Fr. Richard Rohr - Center for Action and Contemplation - Sun, Dec 16th 2012


"Advent is not about a sentimental waiting for the Baby Jesus."

Some years ago I gave a conference on "Preparing for Christmas" that St. Anthony Messenger Press (now Franciscan Media) was kind enough to publish in recorded form. It has continued to sell well for many years, and so they asked me if I would work with them to publish a print version. "Preparing for Christmas: Daily Meditations for Advent" is the result.

 

In the original lectures I tried to invite people beyond a merely sentimental understanding of Christmas as "waiting for the baby Jesus" to an adult and social appreciation of the message of the Incarnation of God in Christ. We Franciscans have always believed that the Incarnation was already the Redemption, because in Jesus' birth God was already saying that it was good to be human, and God was on our side.

 

At the original conference, I felt that the need on this earth for adult Christianity and the actual message of Jesus was so urgent that we could not allow this great feast of Christmas, and its preparation in Advent, to be watered down in any way. Twenty years later, I feel this is even more true. Jesus identified his own message with what he called the coming of the "reign of God" or the "kingdom of God," whereas we had often settled for the sweet coming of a baby who asked little of us in terms of surrender, encounter, mutuality, or any studying of the Scriptures or the actual teaching of Jesus. Sentimentality, defined as trumped-up emotions, can be an avoiding of and substitute for an actual relationship, as we see in our human relationships, too.

 

We Catholics must admit that there is a constant temptation among us to avoid the lectionary and the Word of God for private and pious devotions that usually have little power to actually change us or call our ego assumptions into question. The Word of God, however, confronts, converts and consoles us -- in that order. The suffering, injustice and devastation on this planet are too great now to settle for any infantile Jesus. Actually, that has always been true.

◆ Provided data:
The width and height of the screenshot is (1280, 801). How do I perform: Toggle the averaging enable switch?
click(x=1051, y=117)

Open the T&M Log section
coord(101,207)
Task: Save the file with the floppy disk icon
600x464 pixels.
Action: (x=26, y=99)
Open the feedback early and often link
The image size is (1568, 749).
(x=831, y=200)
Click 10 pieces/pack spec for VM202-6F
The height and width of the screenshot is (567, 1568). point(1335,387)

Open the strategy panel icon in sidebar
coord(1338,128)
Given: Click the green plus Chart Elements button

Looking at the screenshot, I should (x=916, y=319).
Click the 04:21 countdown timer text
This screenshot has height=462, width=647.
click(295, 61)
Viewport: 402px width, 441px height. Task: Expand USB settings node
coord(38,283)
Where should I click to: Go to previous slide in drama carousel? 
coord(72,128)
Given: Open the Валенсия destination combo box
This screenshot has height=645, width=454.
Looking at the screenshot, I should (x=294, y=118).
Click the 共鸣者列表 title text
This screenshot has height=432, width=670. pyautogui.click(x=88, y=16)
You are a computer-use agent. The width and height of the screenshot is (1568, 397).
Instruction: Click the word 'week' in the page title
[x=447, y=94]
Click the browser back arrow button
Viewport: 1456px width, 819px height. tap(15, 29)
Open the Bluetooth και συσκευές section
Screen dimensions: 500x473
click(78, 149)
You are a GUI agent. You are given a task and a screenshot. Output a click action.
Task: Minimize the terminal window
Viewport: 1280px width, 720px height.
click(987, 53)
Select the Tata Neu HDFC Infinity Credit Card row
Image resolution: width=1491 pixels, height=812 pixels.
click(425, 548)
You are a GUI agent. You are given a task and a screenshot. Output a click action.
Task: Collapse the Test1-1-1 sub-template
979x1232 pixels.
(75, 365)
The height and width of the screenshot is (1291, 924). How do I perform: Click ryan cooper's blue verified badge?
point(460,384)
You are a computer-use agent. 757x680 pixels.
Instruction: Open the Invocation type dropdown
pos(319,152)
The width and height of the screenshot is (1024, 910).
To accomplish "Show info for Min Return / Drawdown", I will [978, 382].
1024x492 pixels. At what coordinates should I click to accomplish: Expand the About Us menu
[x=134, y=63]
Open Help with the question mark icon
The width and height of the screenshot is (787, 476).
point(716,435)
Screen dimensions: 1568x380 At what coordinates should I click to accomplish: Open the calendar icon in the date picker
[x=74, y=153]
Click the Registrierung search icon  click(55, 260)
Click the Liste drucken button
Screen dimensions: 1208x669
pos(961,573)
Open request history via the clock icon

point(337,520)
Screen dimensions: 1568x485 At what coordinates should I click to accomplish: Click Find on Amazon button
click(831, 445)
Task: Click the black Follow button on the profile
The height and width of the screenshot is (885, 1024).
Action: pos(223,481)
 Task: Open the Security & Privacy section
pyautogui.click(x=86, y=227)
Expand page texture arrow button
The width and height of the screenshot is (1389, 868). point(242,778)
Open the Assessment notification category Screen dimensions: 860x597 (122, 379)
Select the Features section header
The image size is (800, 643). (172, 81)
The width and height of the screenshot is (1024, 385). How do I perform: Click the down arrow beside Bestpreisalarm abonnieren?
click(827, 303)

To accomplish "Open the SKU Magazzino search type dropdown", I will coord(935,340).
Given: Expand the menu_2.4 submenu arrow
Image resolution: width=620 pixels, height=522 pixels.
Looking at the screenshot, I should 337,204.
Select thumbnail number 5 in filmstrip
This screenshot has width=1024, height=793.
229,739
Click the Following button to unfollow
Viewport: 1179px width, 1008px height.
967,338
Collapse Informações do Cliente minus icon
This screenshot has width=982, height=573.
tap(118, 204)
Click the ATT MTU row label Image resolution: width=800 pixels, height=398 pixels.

◆ Problems to work on:
1. Can you type out the whole Advent reflection word for word?
2. Can you echo the entries verbatim, beginning at the line that contains "Collapse Informações do Cliente minus icon" and stopping after the final line of the entries?

◆ Solutions to each task:
1.
Fr. Richard Rohr - Center for Action and Contemplation - Sun, Dec 16th 2012


"Advent is not about a sentimental waiting for the Baby Jesus."

Some years ago I gave a conference on "Preparing for Christmas" that St. Anthony Messenger Press (now Franciscan Media) was kind enough to publish in recorded form. It has continued to sell well for many years, and so they asked me if I would work with them to publish a print version. "Preparing for Christmas: Daily Meditations for Advent" is the result.

 

In the original lectures I tried to invite people beyond a merely sentimental understanding of Christmas as "waiting for the baby Jesus" to an adult and social appreciation of the message of the Incarnation of God in Christ. We Franciscans have always believed that the Incarnation was already the Redemption, because in Jesus' birth God was already saying that it was good to be human, and God was on our side.

 

At the original conference, I felt that the need on this earth for adult Christianity and the actual message of Jesus was so urgent that we could not allow this great feast of Christmas, and its preparation in Advent, to be watered down in any way. Twenty years later, I feel this is even more true. Jesus identified his own message with what he called the coming of the "reign of God" or the "kingdom of God," whereas we had often settled for the sweet coming of a baby who asked little of us in terms of surrender, encounter, mutuality, or any studying of the Scriptures or the actual teaching of Jesus. Sentimentality, defined as trumped-up emotions, can be an avoiding of and substitute for an actual relationship, as we see in our human relationships, too.

 

We Catholics must admit that there is a constant temptation among us to avoid the lectionary and the Word of God for private and pious devotions that usually have little power to actually change us or call our ego assumptions into question. The Word of God, however, confronts, converts and consoles us -- in that order. The suffering, injustice and devastation on this planet are too great now to settle for any infantile Jesus. Actually, that has always been true.

2.
Collapse Informações do Cliente minus icon
This screenshot has width=982, height=573.
tap(118, 204)
Click the ATT MTU row label Image resolution: width=800 pixels, height=398 pixels.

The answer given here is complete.